___ Provided material

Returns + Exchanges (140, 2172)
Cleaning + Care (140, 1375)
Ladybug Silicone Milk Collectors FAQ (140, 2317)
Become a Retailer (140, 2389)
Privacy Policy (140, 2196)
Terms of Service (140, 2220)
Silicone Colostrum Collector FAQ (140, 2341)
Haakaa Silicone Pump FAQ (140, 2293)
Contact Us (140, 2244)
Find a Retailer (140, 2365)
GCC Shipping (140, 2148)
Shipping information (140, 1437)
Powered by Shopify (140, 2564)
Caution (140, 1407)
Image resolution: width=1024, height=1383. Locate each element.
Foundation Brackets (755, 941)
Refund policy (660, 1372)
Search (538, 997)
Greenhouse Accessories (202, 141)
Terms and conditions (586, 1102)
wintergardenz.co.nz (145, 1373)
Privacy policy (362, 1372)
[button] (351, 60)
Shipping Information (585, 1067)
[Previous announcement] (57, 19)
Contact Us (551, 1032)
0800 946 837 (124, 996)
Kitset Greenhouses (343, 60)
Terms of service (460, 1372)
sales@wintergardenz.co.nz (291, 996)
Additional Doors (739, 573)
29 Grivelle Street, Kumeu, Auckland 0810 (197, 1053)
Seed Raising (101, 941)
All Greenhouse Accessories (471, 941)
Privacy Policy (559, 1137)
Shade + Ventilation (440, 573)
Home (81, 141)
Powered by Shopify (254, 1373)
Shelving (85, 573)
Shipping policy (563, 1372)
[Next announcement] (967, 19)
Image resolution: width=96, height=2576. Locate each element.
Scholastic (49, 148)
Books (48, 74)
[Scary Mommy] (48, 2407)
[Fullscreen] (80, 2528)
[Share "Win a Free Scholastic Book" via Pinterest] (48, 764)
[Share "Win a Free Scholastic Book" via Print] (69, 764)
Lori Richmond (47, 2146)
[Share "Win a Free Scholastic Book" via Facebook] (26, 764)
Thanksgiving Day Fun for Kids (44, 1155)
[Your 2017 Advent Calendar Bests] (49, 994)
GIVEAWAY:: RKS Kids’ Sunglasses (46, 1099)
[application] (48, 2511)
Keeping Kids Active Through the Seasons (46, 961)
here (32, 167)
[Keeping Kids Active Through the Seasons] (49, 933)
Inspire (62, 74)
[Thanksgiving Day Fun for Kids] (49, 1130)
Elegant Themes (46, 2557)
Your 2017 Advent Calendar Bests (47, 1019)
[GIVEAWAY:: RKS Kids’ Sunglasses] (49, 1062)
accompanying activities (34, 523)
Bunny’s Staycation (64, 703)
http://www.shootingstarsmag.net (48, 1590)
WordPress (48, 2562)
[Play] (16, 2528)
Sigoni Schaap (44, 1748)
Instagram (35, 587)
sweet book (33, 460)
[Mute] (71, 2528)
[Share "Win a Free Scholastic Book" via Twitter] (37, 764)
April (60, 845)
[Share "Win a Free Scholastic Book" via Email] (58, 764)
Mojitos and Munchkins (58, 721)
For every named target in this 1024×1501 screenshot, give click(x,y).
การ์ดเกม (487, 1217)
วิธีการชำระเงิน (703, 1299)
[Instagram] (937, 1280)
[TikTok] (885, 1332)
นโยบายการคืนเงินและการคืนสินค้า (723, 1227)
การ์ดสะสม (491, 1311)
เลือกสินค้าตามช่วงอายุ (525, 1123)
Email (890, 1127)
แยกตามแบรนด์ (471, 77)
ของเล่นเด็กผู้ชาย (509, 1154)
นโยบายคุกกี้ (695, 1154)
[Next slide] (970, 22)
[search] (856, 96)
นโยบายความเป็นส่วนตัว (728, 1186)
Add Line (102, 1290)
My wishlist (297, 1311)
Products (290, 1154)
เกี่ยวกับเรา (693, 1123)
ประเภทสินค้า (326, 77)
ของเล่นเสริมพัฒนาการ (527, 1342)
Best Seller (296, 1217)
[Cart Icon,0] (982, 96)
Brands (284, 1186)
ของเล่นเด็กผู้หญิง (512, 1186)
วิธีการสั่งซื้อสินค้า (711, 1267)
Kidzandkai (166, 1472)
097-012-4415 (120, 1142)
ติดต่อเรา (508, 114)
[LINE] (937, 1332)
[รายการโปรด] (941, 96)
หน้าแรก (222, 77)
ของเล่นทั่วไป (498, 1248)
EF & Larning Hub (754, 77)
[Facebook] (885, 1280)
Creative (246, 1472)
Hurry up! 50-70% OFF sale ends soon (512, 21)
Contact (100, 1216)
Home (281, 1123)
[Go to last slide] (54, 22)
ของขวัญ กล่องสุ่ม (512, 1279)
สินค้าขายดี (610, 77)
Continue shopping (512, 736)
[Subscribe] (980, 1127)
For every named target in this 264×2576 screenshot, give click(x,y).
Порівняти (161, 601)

______

Please count the lines in the data that include the word "Keeping" and report the number by itself.

- Output of the task -
2